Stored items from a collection

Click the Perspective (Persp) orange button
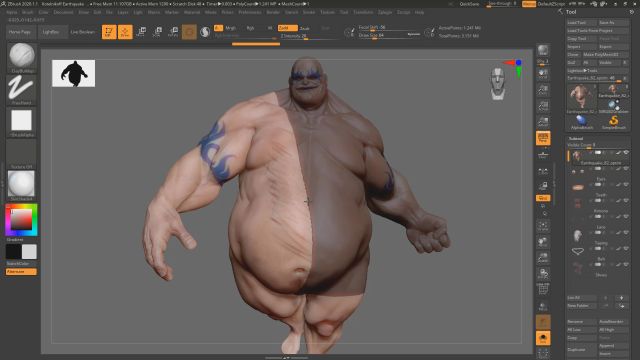Image resolution: width=640 pixels, height=360 pixels. 543,138

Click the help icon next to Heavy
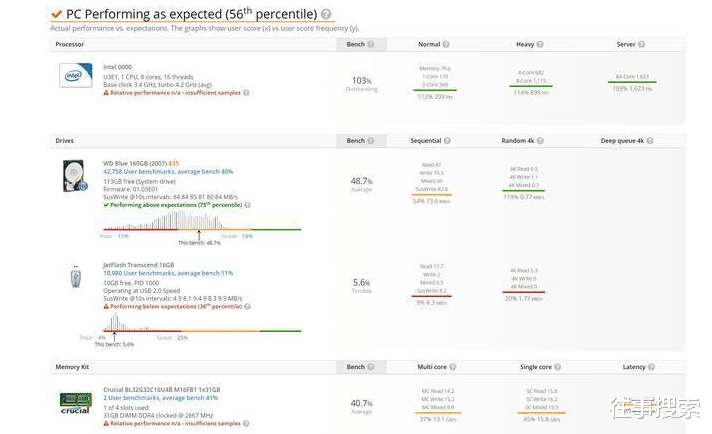coord(540,44)
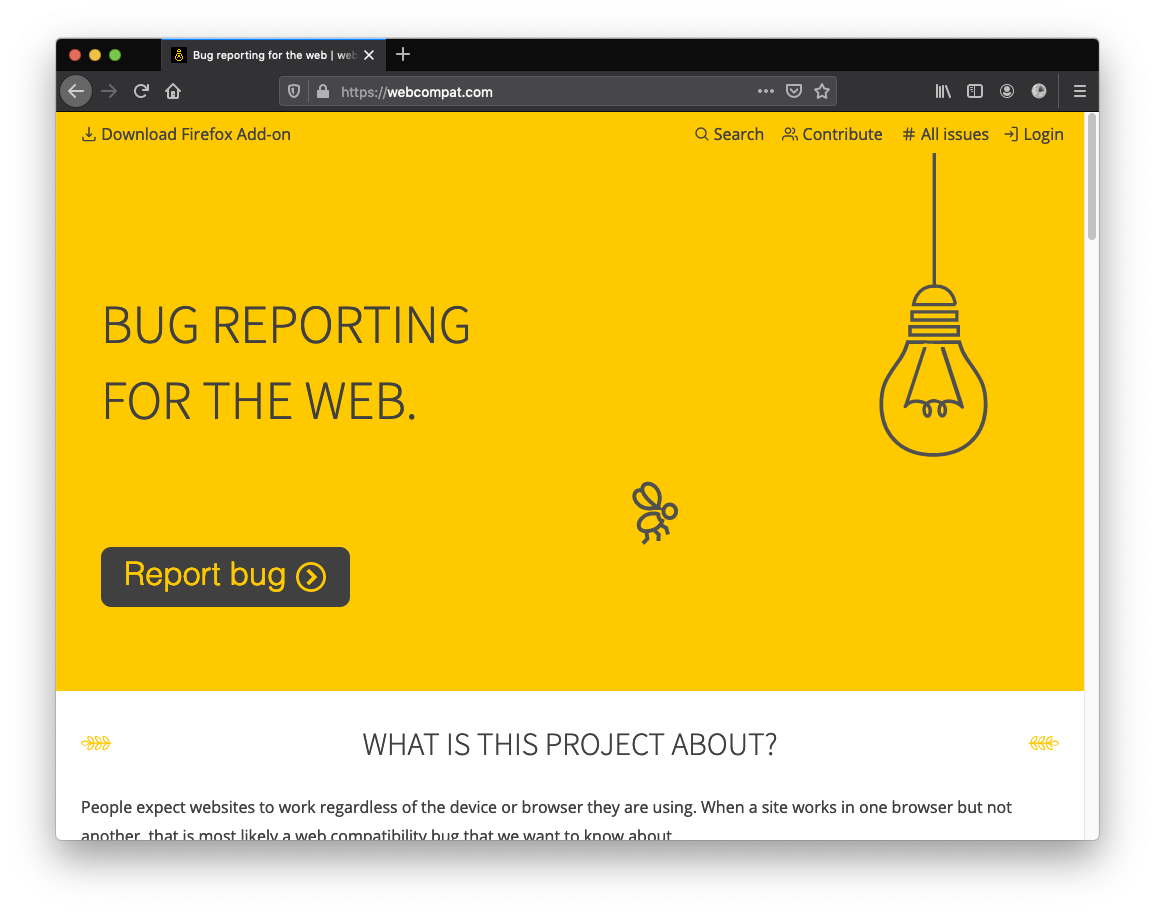Click the webcompat.com address bar
Screen dimensions: 1155x914
[540, 91]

- DIRECTIONS FOR THIS TASK
Where an entry holds a picture, leave the picture out and output the rest exactly.

- EXERCISE SOLUTION
Click the Perspective (Persp) orange button
Image resolution: width=640 pixels, height=360 pixels. 543,138

Click the help icon next to Heavy
coord(540,44)
Click the webcompat.com address bar
Screen dimensions: 1155x914
[540, 91]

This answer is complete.